Das liest sich für ihren Lieblingsslip namens Claudia dann so: Der Leser bekommt einen Einblick in den Briefwechsel der Autorin mit der Galeria Kaufhof (wo Müller-Hellmann den Slip gekauft hat) und der Firma Conzelmann in Albstadt (wo das Teil hergestellt wird). Anschließend schildert sie den Besuch beim textiltechnischen Leiter von Conzelmann, Reinald Riede. Der nimmt sich für die wissbegierige Kundin viel Zeit, und nach der Lektüre dieses Kapitels sind fast alle Fragen in Sachen Unterhose beantwortet.

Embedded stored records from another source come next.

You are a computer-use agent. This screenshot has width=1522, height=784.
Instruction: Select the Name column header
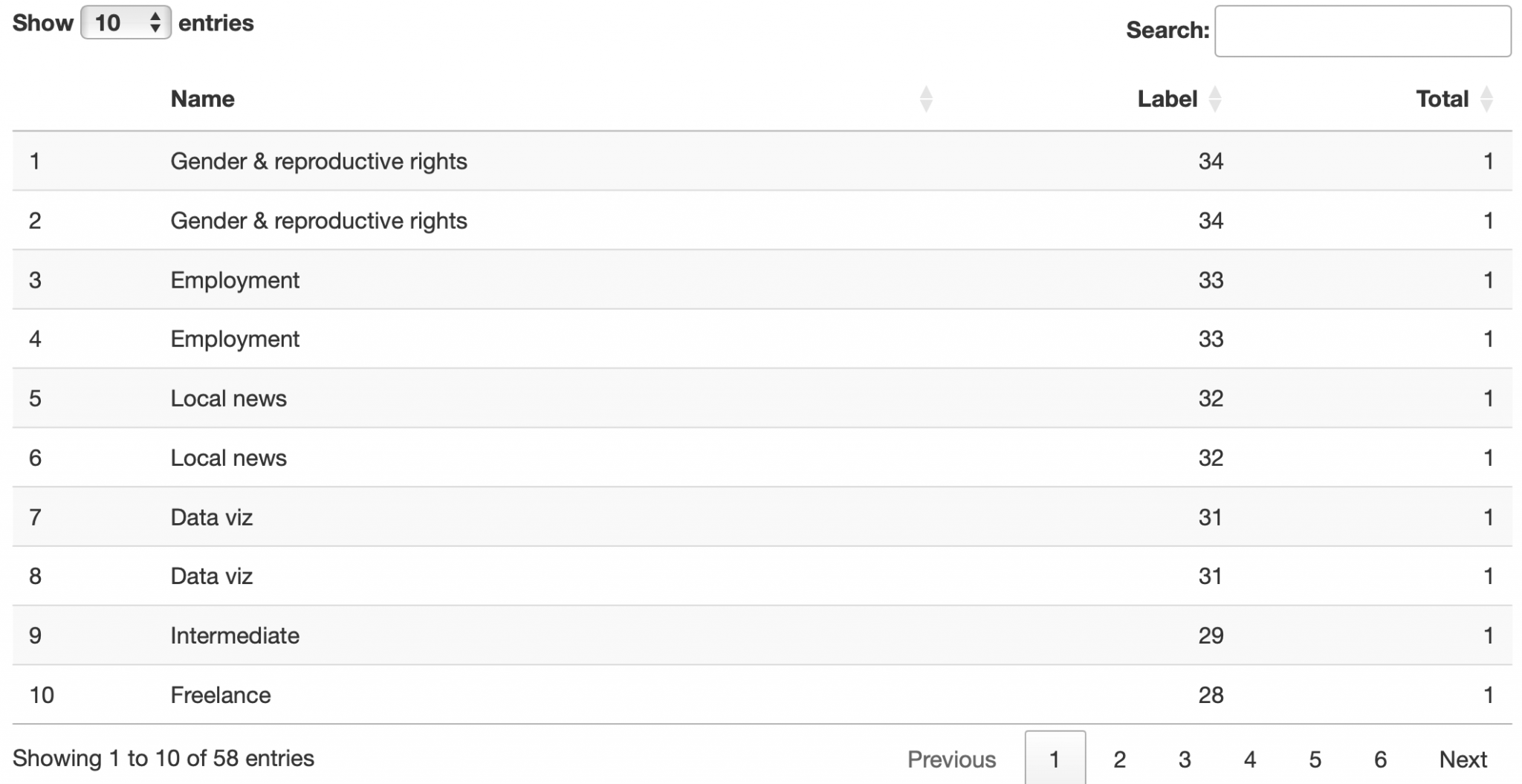tap(203, 98)
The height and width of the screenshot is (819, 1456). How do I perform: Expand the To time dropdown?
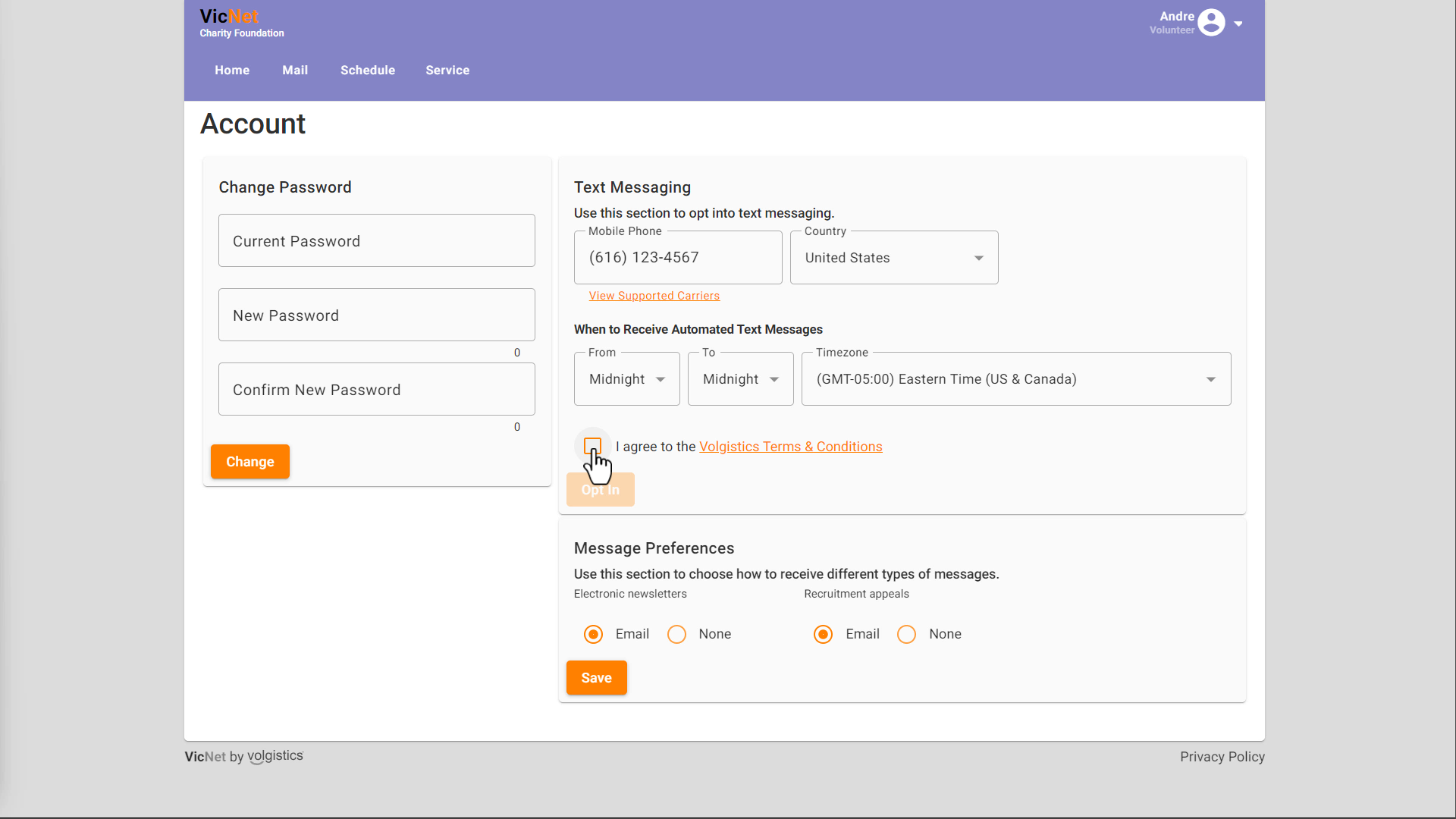740,379
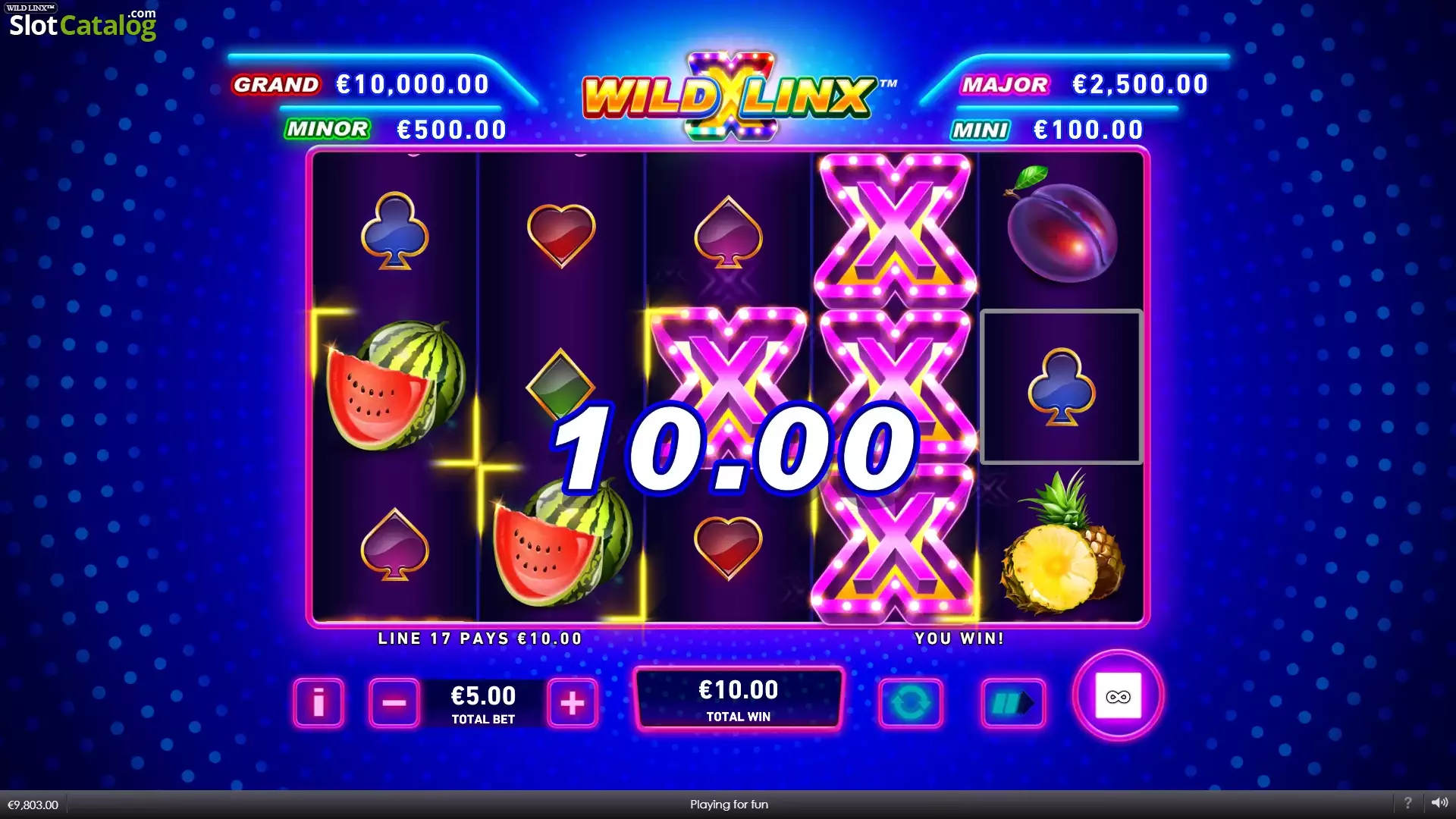The height and width of the screenshot is (819, 1456).
Task: Click the watermelon on first reel
Action: (395, 385)
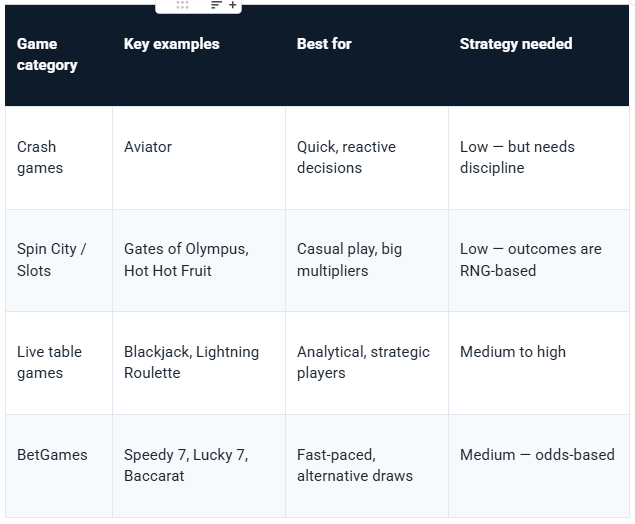Select the 'Low — but needs discipline' cell

[x=539, y=158]
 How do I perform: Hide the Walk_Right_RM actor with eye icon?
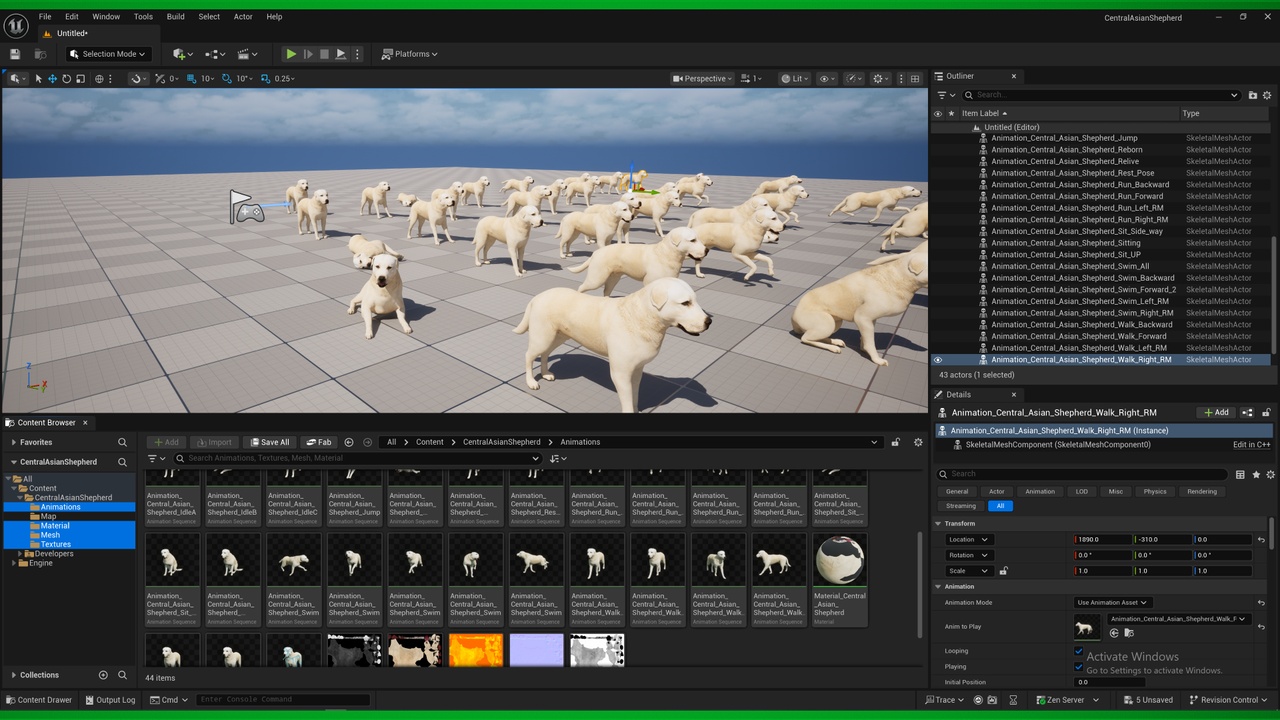point(938,360)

Für die Autorin war das eine der leichteren Übungen, schließlich ist sie nur von Bremen auf die Schwäbische Alb gefahren, umweltbewusst per Zug. Doch dabei bleibt es nicht: Um zu wissen, wie ihre Mütze "Melbu Beanie III" entstanden ist, besucht sie einen Bergausrüster am Bodensee. Dort erfährt sie, dass die Mütze in China hergestellt wird. Was dann auch das Ende dieser Geschichte ist, denn die Firma sieht "keinen Anlass für eine Recherche in Asien", bewundert aber "die Hartnäckigkeit der Autorin", wie es in einem letzten Brief heißt.
Hartnäckig ist Müller-Hellmann in der Tat, sie scheut weder Mühe noch weite Wege, um die Produktionsbedingungen zu erforschen. So lernt sie die Näherin ihrer Fleecejacke in Vietnam kennen, woher auch die Jeans stammt. Sehr ausführlich wird die Fabrik in Bien Hoa, 30 Kilometer östlich von Ho-Chi-Minh-Stadt, beschrieben. In der Fabrikationshalle stehen 17 Reihen mit Nähmaschinen nebeneinander, gearbeitet wird im Akkord, die Schicht dauert von 7.30 bis 16.30 Uhr. Ob die Näherinnen nicht müde werden, fragt die Autorin. Die Antwort lässt tief blicken: "Vietnamese, they never go tired, if you let them work, they work".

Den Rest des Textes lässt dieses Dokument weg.